Hoje de manhã ouço as notícias no rádio: casas alagadas, ruas interditadas, gente morta.

Luanda não suporta a chuva. A cidade se afoga no meio do lixo, dos bueiros entupidos, dos buracos, das obras inacabadas, da baderna, da imprevidência.


domingo, 1 de março de 2009

Quem foi o Rei Katyavala?

Existe em Luanda uma rua chamada Rei Katyavala. Uma rua grande, importante, que corta a cidade. Começa no largo da Mutamba e eu nem sei onde acaba. Depois muda de nome. Volta e meia caio lá sem querer. Quando vejo, pumba. Errei o caminho e estou na Rua Rei Katyavala. Já aprendi até a consertar o erro, mas ainda não aprendi como evitá-lo.

Por causa da rua, me chamou a atenção a notícia que li em “O País” desta semana, segundo a qual o Conselho de Ministros de Angola teria aprovado a criação de seis universidades públicas, uma das quais, em Benguela, deverá se chamar “Rei Katiavala”.

Já que o Rei Katiavala toda hora está cruzando meu caminho, fui ao Google tentar apurar algo sobre ele. Não consegui grande coisa.

Katiavala foi o fundador do Reino do Bailundo, perto da cidade de Huambo. Os bailundos teriam habitado as vizinhanças do Rio Kuanza, perto de Luanda, até a derrota da Rainha Ginga pelos portugueses, liderados por Salvador Correia de Sá. O receio de represálias teria provocado a mudança do grupo para o planalto central de Angola.

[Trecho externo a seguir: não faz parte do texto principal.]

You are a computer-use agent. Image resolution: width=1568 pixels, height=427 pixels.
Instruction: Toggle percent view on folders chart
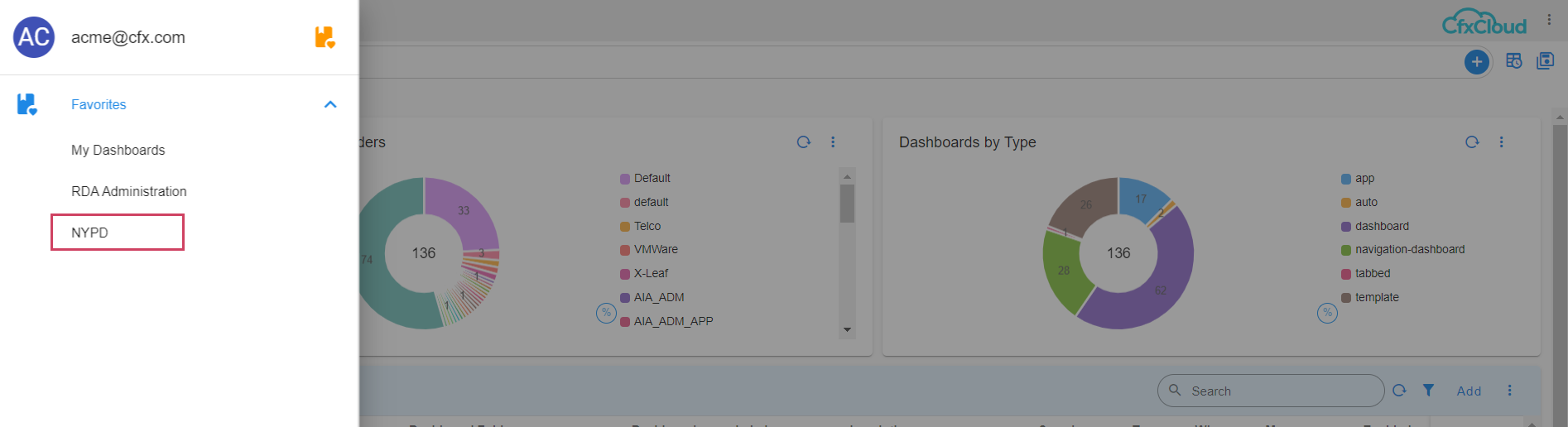tap(606, 313)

No início o reino chamava-se Halavala, mas um encontro entre Katiavala e uma toupeira teria provocado a mudança de nome para Ombala-elundu. A toupeira é um animal que anda debaixo da terra, e para a tribo o seu aparecimento (fato raro) significaria prosperidade ou êxito. Em umbundo, “ombala” significa palácio e “elundu”, montanha. Com o tempo, Ombala-elundu virou Mbalundo, que virou Bailundo, que é Bailundu até hoje.

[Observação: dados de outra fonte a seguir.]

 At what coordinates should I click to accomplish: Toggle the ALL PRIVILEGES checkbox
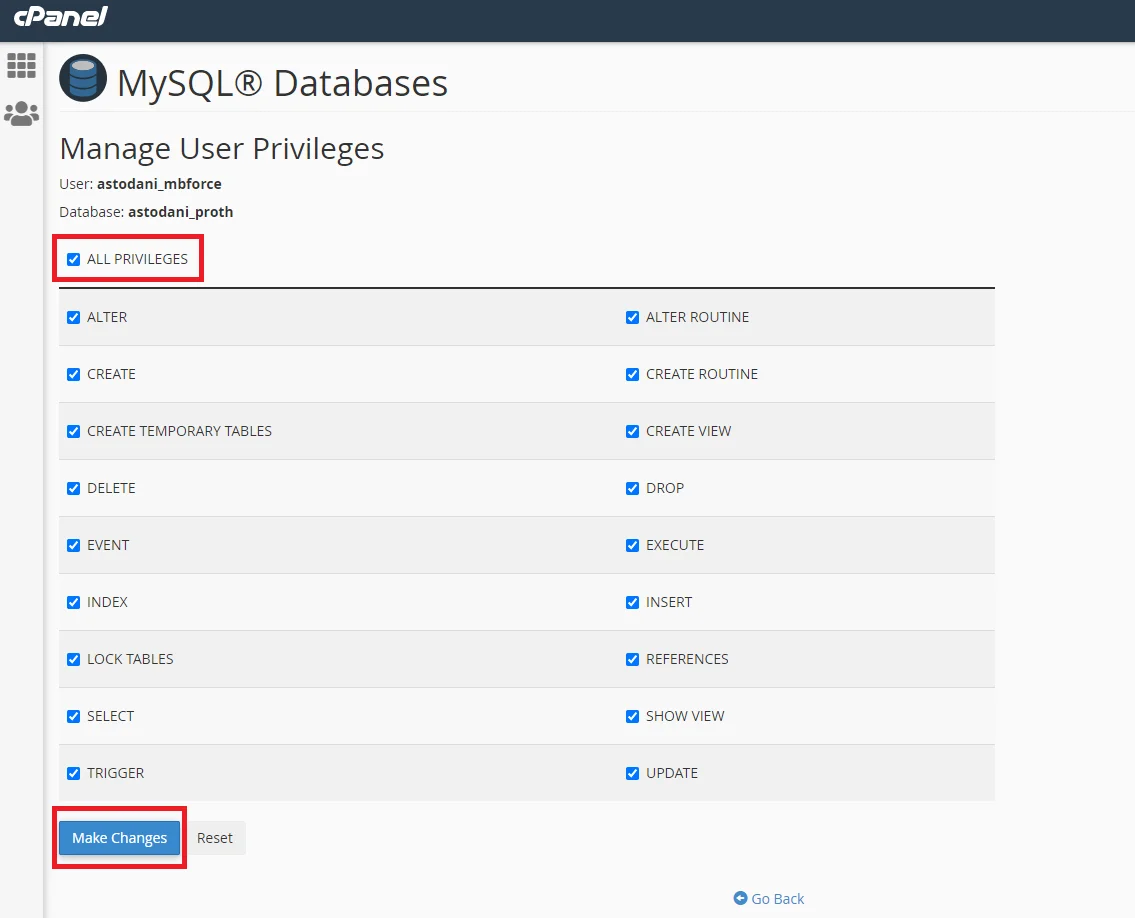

Zédu já se referiu ao Rei Katyavala como herói da pátria, mas não achei no Google nada sobre seus feitos, justificando a citação. Segundo uma notinha da www.angoladigital.net, o Ministério da Cultura prometeu empenhar-se na recolha de dados sobre ele, para permitir a edificação de “um monumento em homenagem ao soberano cujos feitos na luta de ocupação colonial são, até hoje, reconhecidos por todo o país”.

Vou aguardar. Por enquanto, o Rei Katyavala continua sendo para mim apenas uma rua de Luanda, onde me perco de vez em quando.





Resultado da pesquisa de imagens do Google para "rei Katiavala". Ele tem rua, edifício e vai ter uma universidade. Mas não consegui descobrir na net quais teriam sido os "seus feitos na luta contra a ocupação colonial".

Rapidinha no Supermercado

Atendendo a pedidos, Diário da África publicou outro dia uma nota sobre o custo de vida em Luanda.
É difícil de acreditar. Mesmo quem mora aqui às vezes não acredita.
Quarta-feira, depois do trabalho, dei uma passadinha rápida num supermercado a caminho de casa. Vapt-vupt.

Comprei:
- 460 g de alho
- 430 g de pimentão
- 900 g de limão
- 2 kg de abóbora

Total:
KWZ 2.028,90
ou
US$ 27,05
ou
R$ 59,51

É um mercadinho popular. Em outros estabelecimentos a conta poderia ter sido mais alta.